**Selected text**
::::::::
On Mon, 30 Oct 2023 15:50:49 GMT, Eirik Bjorsnos <[email protected]> wrote:
>> Please review this PR which speeds up TestTooManyEntries and clarifies its
>> purpose:
>>
>> - The name 'TestTooManyEntries' does not clearly convey the purpose of the
>> test. What is tested is the validation that the total CEN size fits in a
>> Java byte array. Suggested rename: CenSizeTooLarge
>> - The test creates DEFLATED entries which incurs zlib costs and File Data /
>> Data Descriptors for no additional benefit. We can use STORED instead.
>> - By creating a single LocalDateTime and setting it with
>> `ZipEntry.setTimeLocal`, we can avoid repeated time zone calculations.
>> - The name of entries is generated by calling UUID.randomUUID, we could use
>> simple counter instead.
>> - The produced file is unnecessarily large. We know how large a CEN entry
>> is, let's take advantage of that to create a file with the minimal size.
::::::::
[Dataset entries]
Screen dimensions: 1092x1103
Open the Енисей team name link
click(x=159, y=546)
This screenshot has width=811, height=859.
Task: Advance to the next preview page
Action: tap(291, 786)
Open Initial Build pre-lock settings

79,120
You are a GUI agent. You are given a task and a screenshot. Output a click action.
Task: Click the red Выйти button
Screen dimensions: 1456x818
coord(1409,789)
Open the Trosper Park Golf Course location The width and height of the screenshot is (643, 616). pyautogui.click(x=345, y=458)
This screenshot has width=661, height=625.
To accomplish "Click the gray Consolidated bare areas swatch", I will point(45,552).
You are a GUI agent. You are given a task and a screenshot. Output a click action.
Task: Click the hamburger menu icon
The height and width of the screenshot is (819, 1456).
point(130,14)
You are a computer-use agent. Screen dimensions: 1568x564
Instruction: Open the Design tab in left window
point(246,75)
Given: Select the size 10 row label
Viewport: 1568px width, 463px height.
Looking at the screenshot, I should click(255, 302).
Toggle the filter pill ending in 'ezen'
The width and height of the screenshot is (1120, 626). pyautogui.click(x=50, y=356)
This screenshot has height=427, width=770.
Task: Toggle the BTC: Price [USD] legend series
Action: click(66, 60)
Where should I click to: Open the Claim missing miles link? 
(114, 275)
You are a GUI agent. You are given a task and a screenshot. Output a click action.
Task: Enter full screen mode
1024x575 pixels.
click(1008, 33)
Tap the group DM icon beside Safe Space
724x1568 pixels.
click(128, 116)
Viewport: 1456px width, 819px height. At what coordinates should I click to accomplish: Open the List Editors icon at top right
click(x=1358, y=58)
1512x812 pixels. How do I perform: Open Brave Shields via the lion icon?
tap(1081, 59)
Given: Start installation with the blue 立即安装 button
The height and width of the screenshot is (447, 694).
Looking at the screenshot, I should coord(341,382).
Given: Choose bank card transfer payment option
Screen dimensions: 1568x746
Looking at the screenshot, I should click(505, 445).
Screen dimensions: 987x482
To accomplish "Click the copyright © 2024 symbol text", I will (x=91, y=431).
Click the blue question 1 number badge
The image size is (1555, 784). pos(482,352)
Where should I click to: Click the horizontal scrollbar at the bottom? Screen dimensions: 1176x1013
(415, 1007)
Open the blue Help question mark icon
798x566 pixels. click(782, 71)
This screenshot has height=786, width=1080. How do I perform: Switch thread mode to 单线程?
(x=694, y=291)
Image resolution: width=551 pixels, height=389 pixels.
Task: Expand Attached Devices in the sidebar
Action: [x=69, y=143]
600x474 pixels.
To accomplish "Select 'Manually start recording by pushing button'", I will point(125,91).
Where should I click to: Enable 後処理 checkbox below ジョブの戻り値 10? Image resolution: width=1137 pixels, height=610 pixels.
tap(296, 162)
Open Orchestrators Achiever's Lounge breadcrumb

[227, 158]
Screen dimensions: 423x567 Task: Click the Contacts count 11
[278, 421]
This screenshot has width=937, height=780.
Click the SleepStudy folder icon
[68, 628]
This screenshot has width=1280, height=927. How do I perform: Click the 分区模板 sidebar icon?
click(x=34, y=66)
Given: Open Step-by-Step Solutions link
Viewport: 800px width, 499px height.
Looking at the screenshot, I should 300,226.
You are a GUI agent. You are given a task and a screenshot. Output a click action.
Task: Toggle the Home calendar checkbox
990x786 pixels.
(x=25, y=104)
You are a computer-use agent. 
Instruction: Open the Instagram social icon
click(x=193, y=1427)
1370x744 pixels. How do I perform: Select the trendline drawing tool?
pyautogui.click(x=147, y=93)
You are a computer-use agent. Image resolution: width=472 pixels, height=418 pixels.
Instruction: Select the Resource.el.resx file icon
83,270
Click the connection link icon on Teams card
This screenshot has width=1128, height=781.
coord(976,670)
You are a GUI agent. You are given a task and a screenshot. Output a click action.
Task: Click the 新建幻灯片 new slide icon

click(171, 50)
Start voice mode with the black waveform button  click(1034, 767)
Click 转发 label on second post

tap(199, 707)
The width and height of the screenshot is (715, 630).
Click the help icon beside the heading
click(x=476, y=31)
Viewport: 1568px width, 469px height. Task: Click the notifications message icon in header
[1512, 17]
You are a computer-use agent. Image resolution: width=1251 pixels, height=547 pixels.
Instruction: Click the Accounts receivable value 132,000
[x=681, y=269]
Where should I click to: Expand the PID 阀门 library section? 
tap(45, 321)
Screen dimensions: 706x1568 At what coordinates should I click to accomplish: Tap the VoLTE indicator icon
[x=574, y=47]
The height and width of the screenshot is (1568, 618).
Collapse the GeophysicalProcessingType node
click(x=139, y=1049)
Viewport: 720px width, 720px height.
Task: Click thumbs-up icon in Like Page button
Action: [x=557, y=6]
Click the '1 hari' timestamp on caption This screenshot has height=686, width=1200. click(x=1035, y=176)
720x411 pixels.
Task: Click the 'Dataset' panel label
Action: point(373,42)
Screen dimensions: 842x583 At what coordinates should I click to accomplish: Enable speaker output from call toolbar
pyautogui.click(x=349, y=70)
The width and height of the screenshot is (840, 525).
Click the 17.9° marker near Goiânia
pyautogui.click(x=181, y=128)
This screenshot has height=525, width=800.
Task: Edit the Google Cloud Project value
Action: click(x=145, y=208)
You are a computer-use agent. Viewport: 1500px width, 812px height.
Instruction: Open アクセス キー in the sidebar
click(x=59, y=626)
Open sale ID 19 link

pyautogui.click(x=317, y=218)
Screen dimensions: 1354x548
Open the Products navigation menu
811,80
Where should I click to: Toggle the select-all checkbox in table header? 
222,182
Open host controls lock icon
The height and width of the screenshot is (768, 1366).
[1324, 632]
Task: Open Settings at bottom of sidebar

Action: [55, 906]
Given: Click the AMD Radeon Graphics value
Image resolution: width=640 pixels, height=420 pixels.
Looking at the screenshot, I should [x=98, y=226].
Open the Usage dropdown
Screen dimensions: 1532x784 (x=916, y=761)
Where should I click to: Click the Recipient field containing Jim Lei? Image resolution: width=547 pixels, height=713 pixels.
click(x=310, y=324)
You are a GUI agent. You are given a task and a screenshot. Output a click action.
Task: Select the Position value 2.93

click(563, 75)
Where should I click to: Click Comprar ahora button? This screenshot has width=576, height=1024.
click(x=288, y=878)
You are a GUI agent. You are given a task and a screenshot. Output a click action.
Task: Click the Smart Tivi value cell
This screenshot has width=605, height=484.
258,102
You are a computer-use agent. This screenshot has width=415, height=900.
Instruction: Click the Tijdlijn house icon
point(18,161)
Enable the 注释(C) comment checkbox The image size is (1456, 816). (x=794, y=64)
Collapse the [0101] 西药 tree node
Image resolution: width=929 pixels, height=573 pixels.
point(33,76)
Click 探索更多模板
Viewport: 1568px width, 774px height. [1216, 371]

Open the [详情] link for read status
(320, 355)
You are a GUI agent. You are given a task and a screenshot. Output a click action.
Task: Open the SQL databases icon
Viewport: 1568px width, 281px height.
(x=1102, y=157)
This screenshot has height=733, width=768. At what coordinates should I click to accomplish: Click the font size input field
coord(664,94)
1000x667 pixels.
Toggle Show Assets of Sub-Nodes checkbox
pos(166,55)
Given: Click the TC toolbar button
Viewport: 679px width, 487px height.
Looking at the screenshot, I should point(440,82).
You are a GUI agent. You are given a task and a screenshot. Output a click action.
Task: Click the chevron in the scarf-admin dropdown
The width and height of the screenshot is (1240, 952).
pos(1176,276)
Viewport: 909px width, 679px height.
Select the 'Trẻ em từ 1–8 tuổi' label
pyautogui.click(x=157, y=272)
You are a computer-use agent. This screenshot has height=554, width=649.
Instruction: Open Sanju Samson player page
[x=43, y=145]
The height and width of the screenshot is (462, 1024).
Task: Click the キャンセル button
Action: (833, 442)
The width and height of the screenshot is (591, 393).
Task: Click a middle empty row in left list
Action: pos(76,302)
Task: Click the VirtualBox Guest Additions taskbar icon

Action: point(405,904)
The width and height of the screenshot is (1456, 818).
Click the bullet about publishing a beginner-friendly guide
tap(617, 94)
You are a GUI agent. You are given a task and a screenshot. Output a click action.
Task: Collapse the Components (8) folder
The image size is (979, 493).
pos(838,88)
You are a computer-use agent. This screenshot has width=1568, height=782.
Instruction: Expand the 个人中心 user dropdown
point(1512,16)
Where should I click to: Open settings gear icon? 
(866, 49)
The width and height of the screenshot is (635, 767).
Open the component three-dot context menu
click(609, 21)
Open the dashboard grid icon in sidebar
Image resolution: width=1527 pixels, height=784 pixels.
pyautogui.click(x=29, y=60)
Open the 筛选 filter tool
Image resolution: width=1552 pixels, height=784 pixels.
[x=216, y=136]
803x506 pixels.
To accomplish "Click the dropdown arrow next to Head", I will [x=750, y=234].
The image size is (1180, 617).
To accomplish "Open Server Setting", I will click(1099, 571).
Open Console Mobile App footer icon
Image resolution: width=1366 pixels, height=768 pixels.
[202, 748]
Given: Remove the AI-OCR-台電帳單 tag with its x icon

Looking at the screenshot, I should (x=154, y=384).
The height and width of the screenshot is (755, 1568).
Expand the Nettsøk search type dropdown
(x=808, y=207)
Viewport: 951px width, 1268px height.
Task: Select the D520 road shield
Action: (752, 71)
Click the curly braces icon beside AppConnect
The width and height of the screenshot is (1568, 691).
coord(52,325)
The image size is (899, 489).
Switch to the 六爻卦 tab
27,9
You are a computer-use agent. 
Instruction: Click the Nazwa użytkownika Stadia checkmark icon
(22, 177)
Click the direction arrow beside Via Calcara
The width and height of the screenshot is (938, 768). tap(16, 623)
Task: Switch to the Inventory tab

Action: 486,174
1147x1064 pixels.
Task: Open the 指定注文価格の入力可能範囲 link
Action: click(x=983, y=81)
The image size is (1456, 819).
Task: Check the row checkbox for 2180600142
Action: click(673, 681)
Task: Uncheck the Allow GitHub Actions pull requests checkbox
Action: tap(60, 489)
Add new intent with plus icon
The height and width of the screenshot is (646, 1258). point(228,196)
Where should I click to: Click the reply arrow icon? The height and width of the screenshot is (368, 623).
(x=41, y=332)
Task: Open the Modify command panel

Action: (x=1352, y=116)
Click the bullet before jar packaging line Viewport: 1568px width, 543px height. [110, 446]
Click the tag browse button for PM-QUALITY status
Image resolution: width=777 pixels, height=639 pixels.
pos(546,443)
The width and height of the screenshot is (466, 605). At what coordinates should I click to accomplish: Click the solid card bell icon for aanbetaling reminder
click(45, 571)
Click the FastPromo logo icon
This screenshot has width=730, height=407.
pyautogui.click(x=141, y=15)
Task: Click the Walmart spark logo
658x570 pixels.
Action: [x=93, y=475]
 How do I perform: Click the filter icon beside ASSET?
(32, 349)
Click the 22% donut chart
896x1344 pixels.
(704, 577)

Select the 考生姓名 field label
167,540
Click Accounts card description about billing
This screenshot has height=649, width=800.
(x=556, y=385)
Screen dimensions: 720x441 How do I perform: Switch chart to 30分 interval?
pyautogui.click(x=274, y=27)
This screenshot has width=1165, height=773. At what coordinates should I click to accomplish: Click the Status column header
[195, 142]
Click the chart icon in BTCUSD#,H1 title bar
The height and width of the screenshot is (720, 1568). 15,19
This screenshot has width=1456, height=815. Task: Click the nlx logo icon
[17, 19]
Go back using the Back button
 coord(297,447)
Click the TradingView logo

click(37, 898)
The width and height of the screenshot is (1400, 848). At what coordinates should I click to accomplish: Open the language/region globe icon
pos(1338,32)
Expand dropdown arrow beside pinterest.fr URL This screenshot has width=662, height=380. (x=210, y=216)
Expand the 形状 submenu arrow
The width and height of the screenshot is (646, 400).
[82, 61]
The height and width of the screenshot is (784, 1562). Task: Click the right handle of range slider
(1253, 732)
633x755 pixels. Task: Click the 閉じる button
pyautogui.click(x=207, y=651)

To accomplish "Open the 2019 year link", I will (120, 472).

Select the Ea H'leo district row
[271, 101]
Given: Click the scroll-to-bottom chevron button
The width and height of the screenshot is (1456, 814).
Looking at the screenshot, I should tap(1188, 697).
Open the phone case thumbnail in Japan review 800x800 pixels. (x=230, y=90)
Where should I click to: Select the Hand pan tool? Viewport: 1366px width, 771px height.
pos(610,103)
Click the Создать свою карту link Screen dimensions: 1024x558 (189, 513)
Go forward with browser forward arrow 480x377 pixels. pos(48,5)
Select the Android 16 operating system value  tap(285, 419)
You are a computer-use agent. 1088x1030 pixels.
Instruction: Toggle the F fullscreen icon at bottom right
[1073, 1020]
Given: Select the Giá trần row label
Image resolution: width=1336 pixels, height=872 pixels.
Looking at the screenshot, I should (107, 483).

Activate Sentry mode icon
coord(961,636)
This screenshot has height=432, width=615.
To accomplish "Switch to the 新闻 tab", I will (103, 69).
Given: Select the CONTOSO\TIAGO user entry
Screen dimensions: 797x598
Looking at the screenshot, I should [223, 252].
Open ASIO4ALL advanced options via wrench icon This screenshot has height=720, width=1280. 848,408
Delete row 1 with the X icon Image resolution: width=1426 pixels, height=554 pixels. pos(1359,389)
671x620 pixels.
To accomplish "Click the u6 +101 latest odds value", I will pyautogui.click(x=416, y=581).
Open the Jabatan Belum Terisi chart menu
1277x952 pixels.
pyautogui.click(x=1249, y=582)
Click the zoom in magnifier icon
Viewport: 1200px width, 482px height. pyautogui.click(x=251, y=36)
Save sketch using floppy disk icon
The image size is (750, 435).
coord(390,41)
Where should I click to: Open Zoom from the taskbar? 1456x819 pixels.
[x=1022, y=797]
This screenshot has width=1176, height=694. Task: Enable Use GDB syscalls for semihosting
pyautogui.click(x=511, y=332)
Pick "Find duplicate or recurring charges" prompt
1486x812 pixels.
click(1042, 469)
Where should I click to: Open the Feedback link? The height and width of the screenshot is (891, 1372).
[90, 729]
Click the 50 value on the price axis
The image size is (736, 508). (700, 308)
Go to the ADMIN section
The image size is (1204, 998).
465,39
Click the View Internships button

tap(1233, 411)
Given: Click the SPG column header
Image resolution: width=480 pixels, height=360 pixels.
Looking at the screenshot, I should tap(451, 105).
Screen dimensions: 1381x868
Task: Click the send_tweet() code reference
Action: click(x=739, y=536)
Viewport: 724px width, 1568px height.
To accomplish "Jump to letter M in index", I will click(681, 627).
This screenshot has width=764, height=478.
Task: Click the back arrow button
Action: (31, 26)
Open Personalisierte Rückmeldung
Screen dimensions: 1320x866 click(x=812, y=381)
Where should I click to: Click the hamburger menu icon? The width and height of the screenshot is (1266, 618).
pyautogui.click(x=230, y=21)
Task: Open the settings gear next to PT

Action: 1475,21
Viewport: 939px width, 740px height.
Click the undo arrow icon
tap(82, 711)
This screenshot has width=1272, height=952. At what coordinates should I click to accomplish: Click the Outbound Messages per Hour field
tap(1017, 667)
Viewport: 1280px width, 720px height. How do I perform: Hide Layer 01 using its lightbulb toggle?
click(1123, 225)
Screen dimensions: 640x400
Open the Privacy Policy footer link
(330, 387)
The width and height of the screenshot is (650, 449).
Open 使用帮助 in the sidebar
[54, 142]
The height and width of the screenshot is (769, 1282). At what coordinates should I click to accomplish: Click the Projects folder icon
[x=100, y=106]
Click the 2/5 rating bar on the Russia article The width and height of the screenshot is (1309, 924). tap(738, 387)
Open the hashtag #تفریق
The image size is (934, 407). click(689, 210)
::::::::
**Requirements**
Please extract the passage of the pull request message word for word, starting with "On Mon, 30 Oct" and going on through "use STORED instead.".

**Exercise output**
On Mon, 30 Oct 2023 15:50:49 GMT, Eirik Bjorsnos <[email protected]> wrote:
>> Please review this PR which speeds up TestTooManyEntries and clarifies its
>> purpose:
>>
>> - The name 'TestTooManyEntries' does not clearly convey the purpose of the
>> test. What is tested is the validation that the total CEN size fits in a
>> Java byte array. Suggested rename: CenSizeTooLarge
>> - The test creates DEFLATED entries which incurs zlib costs and File Data /
>> Data Descriptors for no additional benefit. We can use STORED instead.